Precision and GPU Behaviour¶

I/O precision¶

All input/output arrays use fp64 (double) storage. This is a hard convention (ADR-0002): coordinate data is always stored at full double precision regardless of the compute precision used internally.

Compute precision modes¶

The transform_buffers() method accepts a precision parameter:

Mode	Compute type	Accuracy	Use case
`"fp64"`	`double`	Full	Default. Exact to machine epsilon.
`"fp32"`	`float`	~1m	Expert opt-in. Raw fp32 projection math.
`"ds"`	double-single	~fp64	Experimental. fp32 pair arithmetic.
`"auto"`	`double`	Full	Same as fp64 (trig-dominated).

# Full precision (default)
t.transform_buffers(lon, lat, precision="fp64")

# Experimental double-single arithmetic (TM only)
t.transform_buffers(lon, lat, precision="ds")

Why auto always uses fp64¶

Projection math is dominated by transcendental functions (sin, cos, atan2, asinh) which use the GPU’s Special Function Unit (SFU). The SFU fp64:fp32 throughput ratio is ~1:4, not 1:64 like ALU operations.

This means fp32 compute gives only ~4x speedup for projection kernels, not the theoretical 32x. Since the GPU is already 100–300x faster than CPU at fp64, the accuracy trade-off is not worthwhile. Auto mode therefore always selects fp64.

Double-single arithmetic¶

The "ds" precision mode uses pairs of fp32 values to represent ~48-bit mantissa (~14 decimal digits). This is implemented for Transverse Mercator and gives fp64-equivalent accuracy using fp32 FMA instructions.

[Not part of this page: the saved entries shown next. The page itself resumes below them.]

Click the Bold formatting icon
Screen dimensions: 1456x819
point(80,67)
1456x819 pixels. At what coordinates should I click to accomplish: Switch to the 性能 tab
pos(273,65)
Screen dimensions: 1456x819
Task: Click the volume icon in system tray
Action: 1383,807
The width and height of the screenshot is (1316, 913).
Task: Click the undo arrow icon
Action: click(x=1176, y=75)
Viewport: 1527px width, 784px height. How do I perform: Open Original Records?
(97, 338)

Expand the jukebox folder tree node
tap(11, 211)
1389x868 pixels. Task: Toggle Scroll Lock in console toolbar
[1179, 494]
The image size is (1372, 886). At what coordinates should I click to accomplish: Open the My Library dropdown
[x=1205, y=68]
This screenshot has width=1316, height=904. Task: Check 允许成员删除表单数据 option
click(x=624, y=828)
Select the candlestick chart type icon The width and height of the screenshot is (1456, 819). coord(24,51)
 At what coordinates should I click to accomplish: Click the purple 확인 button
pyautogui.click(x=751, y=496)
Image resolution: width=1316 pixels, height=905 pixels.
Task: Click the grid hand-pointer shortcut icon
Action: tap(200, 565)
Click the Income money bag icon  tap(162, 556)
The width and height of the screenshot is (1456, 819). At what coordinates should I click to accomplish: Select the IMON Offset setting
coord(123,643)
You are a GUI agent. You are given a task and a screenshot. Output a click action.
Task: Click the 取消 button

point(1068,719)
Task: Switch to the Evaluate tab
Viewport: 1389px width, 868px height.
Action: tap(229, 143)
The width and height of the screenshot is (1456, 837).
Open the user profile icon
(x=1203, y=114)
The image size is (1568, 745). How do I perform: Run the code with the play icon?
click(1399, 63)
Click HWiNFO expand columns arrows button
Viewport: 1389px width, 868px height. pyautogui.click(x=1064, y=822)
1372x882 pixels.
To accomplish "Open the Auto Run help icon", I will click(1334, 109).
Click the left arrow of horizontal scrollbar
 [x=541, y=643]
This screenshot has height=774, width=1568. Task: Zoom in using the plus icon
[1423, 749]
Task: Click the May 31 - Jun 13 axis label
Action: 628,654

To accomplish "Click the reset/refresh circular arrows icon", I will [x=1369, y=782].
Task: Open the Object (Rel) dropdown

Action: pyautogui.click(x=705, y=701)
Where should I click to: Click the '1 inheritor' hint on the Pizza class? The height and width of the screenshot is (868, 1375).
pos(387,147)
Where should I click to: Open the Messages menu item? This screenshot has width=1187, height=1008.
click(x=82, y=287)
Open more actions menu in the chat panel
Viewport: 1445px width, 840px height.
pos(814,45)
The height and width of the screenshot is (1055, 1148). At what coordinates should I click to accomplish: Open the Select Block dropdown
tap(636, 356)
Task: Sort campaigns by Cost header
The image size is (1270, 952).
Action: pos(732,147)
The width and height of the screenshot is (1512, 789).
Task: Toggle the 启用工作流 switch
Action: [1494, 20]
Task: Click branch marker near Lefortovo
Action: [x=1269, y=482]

On consumer GPUs (RTX series, 1:64 fp64:fp32 ratio):

ds_add: ~10x faster than fp64 add
ds_mul: ~16x faster than fp64 mul

In practice, the SFU bottleneck means ds provides no speedup for trig-heavy projection kernels. The ds path exists for experimentation.

Consumer vs datacenter GPUs¶

vibeProj queries SingleToDoublePrecisionPerfRatio to classify the GPU:

Consumer (RTX 4090, etc.): ratio = 1:64 for ALU, but ~1:4 for SFU
Datacenter (A100, H100): ratio = 1:2

Both types run fp64 by default. Datacenter GPUs will see higher absolute throughput due to their better fp64 hardware.